List every abbreviation written entirely in capital letters in the forum thread on video conversion below, each once, in order of first appearance.

## begin Document segment

If you are not sure which standalone you have its safer to activate ess support which is the most universal at the moment.
I know nothing about what other programs do.

BigDid
1st March 2009, 18:49
...
Many times recently I've decoded files to uncompressed video inside an AVI and then converted that AVI using AutoGK (so as not to lose quality with two conversions) however if there's a way to achieve this using another program without the added step of decoding manually I'd be interesting in trying it.

Hi,

You now have the infos. To summarize
- ESS: Home theatre profile, no custom matrixes
- MTK: MTK profile custom matrixes possible

To get same quality/compatibility with another program, you will need to analyse the AGK encoding options and reproduce them (preset). For example see the AGK/Fair Use discussion in one of the threads...

Did

yetanotherid
2nd March 2009, 08:16
Excellent, thanks guys.
I have a friend who's player is much fussier then mine. It never has a problem playing video I've converted with AutoGK, but some downloaded videos won't play. I've never been able to work out why because loading them into gspot doesn't reveal anything that should stop it from playing them. Of course it doesn't give a descriptive error message, just one that says "unsupported video". I guess now I may know why. It's a Philips player, although I can't remember the model number, but it's fairly new.

## end Document segment
## begin Dataset records

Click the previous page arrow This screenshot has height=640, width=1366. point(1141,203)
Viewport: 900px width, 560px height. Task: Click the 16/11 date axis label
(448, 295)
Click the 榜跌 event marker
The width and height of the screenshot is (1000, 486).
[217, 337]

## end Dataset records

- **Exercise result**
AVI, ESS, MTK, AGK